[SG16-Unicode] In response to NL029

Corentin corentin.jabot at gmail.com
Sun Nov 3 09:32:21 CET 2019


On Sun, Nov 3, 2019, 08:39 Yehezkel Bernat <yehezkelshb at gmail.com> wrote:

> I'm sorry if this isn't the right place/thread to ask it:
> Why do we allow non-ASCII characters in identifiers at all?

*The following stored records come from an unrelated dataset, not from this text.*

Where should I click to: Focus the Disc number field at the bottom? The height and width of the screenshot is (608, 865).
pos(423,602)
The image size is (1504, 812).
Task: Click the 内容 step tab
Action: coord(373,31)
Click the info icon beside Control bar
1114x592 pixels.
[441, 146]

Wouldn't life
> be simpler if identifiers must include only ASCII alphanumeric characters?
> I know I assumed it to be the case until lately (when I started reading
> the relevant papers here.)
>
> Or maybe Unicode was allowed in the past and now it's too late to change
> it?
>

I think implementers do support it/want to support it.
But they don't necessarily do it right and definitely not consistently so I
personally think it's better to specify how to do it to ensure portability
and intoropability with other features such as reflections.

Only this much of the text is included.